This work won the 2008 commission from the Michigan Music Teachers Midwest Competition.
The following goals were in the composer’s mind when he created The Fiddler and the Dragon:
1) write a piece that will be effective as a musical composition, or as a “play,” for violin, piano, and two
characters played by the same person,
2) amalgamate American fiddle music with Twenty-first Century techniques of harmony and counterpoint, and
3) after reading these program notes, make the audience
think deeply about the topic of the play, or the enjoyment of the music without text, whichever performance may be given.
All of the composer’s goals were achieved. Before knowing the topic of the play, only one, out of
fourteen people who reviewed the composition, knew what the play was about! Then, it occurred to the
composer that all of his “critics” were well-educated people who seemed to be uninformed about one of
our country’s greatest problems, namely, drug abuse.

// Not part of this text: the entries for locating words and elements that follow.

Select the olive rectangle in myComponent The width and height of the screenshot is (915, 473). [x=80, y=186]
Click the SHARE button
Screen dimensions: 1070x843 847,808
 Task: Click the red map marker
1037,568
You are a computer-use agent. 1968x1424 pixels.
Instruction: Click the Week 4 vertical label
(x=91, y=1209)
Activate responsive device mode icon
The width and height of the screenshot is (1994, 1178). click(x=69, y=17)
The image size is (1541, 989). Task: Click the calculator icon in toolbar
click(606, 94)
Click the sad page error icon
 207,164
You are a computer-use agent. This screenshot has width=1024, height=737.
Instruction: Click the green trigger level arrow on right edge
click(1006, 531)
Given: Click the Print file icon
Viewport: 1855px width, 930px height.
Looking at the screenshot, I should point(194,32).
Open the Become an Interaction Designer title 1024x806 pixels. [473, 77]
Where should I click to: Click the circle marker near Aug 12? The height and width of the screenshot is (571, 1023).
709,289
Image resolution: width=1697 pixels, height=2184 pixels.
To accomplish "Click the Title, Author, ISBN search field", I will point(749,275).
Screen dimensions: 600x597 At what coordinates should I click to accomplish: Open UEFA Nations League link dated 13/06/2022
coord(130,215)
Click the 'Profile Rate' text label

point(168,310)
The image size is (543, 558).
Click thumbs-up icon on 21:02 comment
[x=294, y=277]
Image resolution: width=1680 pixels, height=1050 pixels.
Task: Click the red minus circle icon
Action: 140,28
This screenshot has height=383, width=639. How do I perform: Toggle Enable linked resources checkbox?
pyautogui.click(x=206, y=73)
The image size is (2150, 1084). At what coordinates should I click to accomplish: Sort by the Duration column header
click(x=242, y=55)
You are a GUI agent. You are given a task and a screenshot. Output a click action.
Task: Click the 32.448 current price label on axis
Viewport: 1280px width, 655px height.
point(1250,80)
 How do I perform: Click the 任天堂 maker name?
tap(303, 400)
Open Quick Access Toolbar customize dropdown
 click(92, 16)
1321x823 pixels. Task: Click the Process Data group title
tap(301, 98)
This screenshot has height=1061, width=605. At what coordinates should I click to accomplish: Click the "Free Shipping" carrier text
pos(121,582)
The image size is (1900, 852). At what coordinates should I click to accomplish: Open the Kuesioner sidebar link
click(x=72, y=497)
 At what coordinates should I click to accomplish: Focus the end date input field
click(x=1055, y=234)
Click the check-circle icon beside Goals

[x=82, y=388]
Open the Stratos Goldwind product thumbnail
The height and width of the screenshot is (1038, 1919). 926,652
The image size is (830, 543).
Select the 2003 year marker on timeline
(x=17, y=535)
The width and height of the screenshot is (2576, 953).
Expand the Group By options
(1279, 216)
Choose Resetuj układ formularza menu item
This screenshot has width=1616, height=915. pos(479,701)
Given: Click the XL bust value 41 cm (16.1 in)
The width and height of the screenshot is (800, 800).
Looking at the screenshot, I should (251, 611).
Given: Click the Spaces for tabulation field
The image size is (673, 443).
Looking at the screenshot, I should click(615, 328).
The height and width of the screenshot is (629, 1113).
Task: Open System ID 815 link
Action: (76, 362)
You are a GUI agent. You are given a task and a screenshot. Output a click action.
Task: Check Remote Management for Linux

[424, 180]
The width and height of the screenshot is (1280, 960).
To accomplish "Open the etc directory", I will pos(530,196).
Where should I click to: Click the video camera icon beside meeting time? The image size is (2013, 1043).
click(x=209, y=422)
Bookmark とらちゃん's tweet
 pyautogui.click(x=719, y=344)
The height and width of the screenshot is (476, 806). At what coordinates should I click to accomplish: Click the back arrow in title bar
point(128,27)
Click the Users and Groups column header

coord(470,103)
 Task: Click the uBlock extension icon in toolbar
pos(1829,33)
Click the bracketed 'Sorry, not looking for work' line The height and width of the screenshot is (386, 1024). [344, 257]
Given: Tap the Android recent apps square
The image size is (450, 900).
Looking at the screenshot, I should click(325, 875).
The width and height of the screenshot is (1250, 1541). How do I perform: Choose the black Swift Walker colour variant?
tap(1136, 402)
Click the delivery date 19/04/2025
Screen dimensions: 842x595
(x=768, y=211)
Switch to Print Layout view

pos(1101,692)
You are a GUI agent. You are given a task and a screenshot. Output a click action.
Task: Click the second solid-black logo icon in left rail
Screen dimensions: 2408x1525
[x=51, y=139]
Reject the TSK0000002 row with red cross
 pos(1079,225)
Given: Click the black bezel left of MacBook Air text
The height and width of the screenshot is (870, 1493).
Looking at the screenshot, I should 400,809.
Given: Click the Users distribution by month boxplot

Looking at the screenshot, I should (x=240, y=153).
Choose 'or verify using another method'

The composer’s critics never heard of such terms
as “chasing the dragon” (starting drug abuse), “light-orange-colored candy” (the base of crack cocaine)
and “sweet-smelling smoke” (marijuana). This composition is about what illegal drugs can do to people
who fall into addiction. Dagon, the dragon, and son of Satan, is very much alive today. One way or
another, drug abuse touches every American family; in fact, drug abuse is a scourge all over the world.